Wednesday, July 13, 2011

Confessions

Hi all!

I think it's about time I wrote about something more personal than usually. 

I am alive. I have a place where to live. I live with my Mother. We have enough money to pay the rent, buy food and clothes. I'm not ill, but I'm not perfectly healthy either. I look normal. I have friends. I have lots of interests. I never run out of things to do and I'm never bored with myself. Still. It's not good enough for me. I'm not happy. Not even near. I'm so far from happy that it hurts so bad! I consider myself to be an optimist, even if it's only deep within. With all my heart and soul I would like to be a believer. I still do believe that I have a better life ahead of me. I do believe that life is fair, even if it is naive from my point of view. 

I am 21 years old. I haven't achieved anything special in my life. Sure, I do have some things I am proud of, but it's nothing comparing to what some of my acquaintances have achieved. Most of the time I feel insecure about myself. I know what I want from life and I know what I don't want. But at the same time I'm so lost. Sometimes it feels as if I don't know who I am. At all. 

There are days when I feel so down that there is very little hope left. I have my dreams and with all my heart I believe that someday at least a part of them will come true. I have so many of them (and the list keeps growing) that it is almost impossible to think that all of them will come true. Still, it is worth living. Even if you have a life like mine. Some people have it worse. Some, on the other hand, have it better. I can't be the judge and decide what each and everyone of us deserves, but if I do speak about it... Well, let's just say I'm not satisfied.

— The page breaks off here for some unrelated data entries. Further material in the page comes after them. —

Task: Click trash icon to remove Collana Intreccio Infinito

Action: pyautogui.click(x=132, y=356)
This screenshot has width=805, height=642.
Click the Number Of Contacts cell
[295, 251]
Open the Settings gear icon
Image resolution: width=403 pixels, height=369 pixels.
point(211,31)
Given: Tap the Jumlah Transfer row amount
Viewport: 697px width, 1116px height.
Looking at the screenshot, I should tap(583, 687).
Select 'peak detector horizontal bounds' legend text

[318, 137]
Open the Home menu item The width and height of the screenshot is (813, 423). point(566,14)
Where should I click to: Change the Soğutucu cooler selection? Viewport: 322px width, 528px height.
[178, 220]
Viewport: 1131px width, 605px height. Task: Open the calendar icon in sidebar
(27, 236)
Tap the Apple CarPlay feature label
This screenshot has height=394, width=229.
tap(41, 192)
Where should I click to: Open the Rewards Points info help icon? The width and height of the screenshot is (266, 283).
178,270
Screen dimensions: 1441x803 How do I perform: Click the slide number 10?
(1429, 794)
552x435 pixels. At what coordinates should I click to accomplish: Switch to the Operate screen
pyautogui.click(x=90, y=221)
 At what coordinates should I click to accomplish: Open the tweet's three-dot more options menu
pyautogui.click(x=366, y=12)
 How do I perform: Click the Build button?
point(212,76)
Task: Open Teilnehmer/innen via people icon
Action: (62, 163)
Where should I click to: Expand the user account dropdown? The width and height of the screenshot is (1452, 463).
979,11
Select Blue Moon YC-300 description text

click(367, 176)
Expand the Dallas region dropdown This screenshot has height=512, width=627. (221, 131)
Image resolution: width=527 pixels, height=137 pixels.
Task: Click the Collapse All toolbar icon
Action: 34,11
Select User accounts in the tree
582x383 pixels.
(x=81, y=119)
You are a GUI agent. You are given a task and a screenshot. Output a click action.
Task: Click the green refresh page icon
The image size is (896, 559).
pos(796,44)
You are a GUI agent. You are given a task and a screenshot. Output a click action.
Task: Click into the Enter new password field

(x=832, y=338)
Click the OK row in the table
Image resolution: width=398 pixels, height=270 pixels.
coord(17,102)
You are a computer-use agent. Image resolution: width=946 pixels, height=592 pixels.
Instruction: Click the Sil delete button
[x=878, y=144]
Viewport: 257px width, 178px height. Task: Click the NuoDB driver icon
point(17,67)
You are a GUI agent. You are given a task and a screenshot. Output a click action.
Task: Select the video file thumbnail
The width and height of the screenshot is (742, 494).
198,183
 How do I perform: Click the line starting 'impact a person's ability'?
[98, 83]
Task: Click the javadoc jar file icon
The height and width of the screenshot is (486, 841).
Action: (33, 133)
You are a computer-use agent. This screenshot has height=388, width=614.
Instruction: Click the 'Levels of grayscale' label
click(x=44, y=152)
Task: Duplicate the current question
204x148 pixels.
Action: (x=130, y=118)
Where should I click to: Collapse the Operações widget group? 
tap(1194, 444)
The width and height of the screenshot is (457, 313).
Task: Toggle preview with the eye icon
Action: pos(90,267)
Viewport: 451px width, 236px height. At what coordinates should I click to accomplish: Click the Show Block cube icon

And you know what? I keep waiting. For a miracle to happen. As if waiting ever helped someone. It doesn't change anything. Everything remains the same. I can go on talking about justice, fate, destiny, dreams and things that matter to me for hours... But what's the point? I'm a big talker. I'm always talking. Sometimes I also do things, but that's more like an exception. I prefer to write. That's the point. I just like it. It fulfills me. I just need to write. That's the way I am. I express my feelings on paper and I feel a lot better afterwards. Let's hope this time it will work as well.

Some people say that life is what you make it. Sure, there are things that 100% depend on what I do and how I act. But then there are also a lot of other things that I have no control over and things that I don't have ANY connection to. They just happen and it has nothing to do with me. Let's talk about the parts of my life that I can influence. Well, if I am a "maker" of my life at least at some degree, then I must say I am an awful doer of this job.  

I am nowhere near where I want to be. I don't have a completely clear vision of who I really want to be, but I know for sure that one thing I want to be will not come easily. So my question is this: Will I ever be able to become a LIFE LOVER?